Mariam bint Mohammed Almheiri, the UAE’s minister of state for food and water security, told delegates: “The magnitude of the task that faces the global community in meeting (the UN’s second Sustainable Development Goal of) zero hunger by 2030 is clearly huge. There is no time to talk, we have to act and act now.”

According to the UN, the Food Systems Summit was “a catalytic moment for public mobilization and actionable commitments by heads of state and government” to “empower all people to leverage the power of food systems to drive our recovery from the COVID-19 pandemic and get us back on track to achieve all 17 Sustainable Development Goals by 2030.”

In addition to specific aims such as eliminating hunger and poverty, the overarching objective of the SDGs is to ensure that development does not come at the expense of the environment.

To help achieve the goals, Almheiri said, “the United Arab Emirates has instituted a national dialogue centered around localizing food systems through the creation of special zones for modern farming and access to technology in the UAE.”

She added that the UAE’s food-security strategy is in line with the goals of the UN-wide initiative catalyzed by the summit, and outlined five strategic goals of the Emirati strategy: the strengthening of the country’s food-supply chains; the use of technology to create innovative solutions that can improve domestic food-supply resilience; reduction of food waste; improvements to food systems and nutrition; and the mitigation of food risks and crises.

These initiatives have already begun, Al-Mheiri said, and “will bear fruit within the next 10 years.” The UAE has also partnered with the US to fund global initiatives that will increase food security worldwide, she added.

Essam Khalaf, Bahrain’s minister of works, municipalities and urban planning, said his country has introduced an integrated and comprehensive plan to ensure the delivery of food to all of its population “in spite of the emergency conditions that we are living in due to the COVID-19 pandemic and the negative result it has had on food systems.”

The national plan will “assist small producers” and help to prepare the country to confront future emergencies, he added, and will operate in harmony with UN and international efforts relating to food systems.

Officials from Oman and Kuwait also affirmed their countries’ support for the objectives of the summit, in particular with regards to securing supply in local and international food systems.

Reem Al-Fulaij, general manager of Kuwait’s Public Authority for Food and Nutrition, said: “The challenges the world is facing and the challenges raised by COVID-19 leave no doubt that the present food systems have to be reformed and shaped to face challenges and provide for all populations in a sustainable way.”

Kuwait, she explained, is already making advances in efforts to secure global food systems. An organization dedicated to investing in food and agricultural security has been created, she added, and it also makes recommendations on ways in which the private sector can be mobilized to assist with food security.

Throughout the summit representatives of the participating nations, including the US, UK, Japan and Brazil, outlined the ways in which they will work to guarantee global food security. This is a growing concern, given the pandemic has disrupted worldwide supply chains and climate change is affecting the global weather systems farmers rely on.

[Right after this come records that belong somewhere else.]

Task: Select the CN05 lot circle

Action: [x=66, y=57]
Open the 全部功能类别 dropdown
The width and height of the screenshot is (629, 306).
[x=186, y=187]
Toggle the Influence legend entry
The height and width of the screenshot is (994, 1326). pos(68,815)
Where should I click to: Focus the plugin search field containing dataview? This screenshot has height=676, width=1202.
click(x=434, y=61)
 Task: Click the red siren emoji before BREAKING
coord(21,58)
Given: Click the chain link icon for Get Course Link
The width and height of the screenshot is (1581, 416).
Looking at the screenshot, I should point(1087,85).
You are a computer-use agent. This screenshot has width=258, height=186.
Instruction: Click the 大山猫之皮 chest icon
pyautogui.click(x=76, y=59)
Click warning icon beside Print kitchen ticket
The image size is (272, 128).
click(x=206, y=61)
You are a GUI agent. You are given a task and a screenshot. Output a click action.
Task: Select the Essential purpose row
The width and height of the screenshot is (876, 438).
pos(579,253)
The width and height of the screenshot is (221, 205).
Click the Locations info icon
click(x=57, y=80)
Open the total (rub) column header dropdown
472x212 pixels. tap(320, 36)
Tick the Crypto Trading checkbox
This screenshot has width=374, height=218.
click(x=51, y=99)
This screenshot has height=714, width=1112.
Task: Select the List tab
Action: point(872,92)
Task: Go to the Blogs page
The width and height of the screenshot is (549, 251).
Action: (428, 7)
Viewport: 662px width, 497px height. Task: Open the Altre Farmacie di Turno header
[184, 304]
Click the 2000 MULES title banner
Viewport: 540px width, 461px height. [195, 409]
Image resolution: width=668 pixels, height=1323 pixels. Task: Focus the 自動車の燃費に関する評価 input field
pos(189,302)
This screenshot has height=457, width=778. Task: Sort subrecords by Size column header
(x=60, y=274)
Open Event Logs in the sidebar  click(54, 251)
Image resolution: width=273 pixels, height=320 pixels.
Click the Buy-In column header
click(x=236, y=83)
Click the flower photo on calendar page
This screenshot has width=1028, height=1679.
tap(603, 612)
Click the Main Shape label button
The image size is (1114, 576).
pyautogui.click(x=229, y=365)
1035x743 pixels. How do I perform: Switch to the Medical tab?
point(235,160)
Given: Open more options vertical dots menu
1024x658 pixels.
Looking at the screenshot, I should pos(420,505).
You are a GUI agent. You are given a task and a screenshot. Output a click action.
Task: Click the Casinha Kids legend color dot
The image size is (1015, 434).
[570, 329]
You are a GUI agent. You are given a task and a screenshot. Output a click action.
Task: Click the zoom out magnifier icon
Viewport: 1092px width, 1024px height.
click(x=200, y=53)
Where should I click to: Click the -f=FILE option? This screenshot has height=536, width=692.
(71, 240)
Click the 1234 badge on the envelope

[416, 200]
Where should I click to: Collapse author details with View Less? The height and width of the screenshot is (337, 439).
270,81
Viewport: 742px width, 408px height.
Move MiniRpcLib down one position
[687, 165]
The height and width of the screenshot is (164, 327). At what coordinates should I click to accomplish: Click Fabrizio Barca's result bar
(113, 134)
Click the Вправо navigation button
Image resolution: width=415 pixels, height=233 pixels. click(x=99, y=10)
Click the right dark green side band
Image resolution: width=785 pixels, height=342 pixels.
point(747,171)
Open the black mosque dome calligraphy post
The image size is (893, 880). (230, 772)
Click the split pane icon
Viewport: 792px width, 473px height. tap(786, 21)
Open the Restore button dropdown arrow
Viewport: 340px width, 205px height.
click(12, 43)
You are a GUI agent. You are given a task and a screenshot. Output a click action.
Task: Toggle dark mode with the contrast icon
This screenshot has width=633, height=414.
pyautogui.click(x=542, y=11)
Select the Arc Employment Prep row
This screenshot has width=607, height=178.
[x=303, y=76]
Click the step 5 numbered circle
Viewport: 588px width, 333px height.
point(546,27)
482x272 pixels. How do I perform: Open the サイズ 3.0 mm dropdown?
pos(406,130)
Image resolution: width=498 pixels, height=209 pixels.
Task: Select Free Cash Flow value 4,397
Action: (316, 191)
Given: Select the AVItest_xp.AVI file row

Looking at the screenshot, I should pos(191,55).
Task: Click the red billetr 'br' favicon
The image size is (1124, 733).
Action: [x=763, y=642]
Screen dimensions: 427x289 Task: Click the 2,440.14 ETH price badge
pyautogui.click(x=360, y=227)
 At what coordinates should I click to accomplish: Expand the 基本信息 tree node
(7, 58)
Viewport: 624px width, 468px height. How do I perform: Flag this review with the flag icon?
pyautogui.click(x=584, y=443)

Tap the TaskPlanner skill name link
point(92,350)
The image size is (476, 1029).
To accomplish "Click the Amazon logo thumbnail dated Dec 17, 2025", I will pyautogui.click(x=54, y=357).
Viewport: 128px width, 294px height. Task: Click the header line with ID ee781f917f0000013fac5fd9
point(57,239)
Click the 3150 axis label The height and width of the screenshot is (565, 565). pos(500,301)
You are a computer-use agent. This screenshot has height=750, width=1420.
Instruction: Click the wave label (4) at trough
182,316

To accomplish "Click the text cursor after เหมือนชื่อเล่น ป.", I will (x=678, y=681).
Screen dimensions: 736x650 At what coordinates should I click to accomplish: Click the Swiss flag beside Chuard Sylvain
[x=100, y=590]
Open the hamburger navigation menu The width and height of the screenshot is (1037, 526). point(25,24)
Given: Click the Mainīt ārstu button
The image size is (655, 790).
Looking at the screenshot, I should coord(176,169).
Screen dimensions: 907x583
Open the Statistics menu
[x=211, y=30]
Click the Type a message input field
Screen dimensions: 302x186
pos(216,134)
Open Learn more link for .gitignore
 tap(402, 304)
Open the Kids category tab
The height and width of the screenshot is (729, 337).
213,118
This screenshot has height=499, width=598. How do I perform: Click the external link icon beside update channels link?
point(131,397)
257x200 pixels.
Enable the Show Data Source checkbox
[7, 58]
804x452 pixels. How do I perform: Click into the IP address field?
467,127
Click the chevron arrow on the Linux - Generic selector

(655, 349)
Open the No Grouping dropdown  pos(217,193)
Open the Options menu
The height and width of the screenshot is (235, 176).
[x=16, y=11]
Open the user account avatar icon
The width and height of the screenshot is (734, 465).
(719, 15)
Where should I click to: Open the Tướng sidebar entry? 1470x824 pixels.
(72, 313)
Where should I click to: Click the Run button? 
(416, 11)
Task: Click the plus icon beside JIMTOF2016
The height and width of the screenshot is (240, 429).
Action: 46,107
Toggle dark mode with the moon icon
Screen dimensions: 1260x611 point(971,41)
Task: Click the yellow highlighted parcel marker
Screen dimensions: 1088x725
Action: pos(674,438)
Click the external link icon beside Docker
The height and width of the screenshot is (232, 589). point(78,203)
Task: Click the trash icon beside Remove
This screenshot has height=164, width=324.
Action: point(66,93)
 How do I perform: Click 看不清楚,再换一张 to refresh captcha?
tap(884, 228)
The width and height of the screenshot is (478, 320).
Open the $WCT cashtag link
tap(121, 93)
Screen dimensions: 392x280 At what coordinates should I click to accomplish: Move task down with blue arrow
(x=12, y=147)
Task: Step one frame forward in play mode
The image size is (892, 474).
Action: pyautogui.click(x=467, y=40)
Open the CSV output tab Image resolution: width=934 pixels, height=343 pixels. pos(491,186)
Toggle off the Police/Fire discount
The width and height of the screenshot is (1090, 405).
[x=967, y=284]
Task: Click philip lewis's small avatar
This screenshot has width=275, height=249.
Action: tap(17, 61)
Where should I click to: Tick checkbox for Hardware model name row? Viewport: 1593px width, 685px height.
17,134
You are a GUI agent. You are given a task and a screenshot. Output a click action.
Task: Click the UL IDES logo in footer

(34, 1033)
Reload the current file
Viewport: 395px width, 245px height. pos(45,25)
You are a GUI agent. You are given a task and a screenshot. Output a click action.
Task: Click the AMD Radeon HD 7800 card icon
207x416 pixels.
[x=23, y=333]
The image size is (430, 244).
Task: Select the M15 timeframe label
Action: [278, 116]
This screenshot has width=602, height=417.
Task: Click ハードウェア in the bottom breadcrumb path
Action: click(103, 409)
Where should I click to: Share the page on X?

In her closing remarks, UN Deputy Secretary-General Amina Mohammed said: “The results of this summit will inject energy to accelerate action on transforming food systems around the world that can better position our world to recover better from COVID-19 and achieve our shared vision of the 2030 Agenda.”

To do this, she added, the public and private sectors, governments and civil society must work together as part of a joint effort to reimagine how food systems operate.

“Together we can, and must, deliver on our shared agenda; for people, the planet and for prosperity,” she said.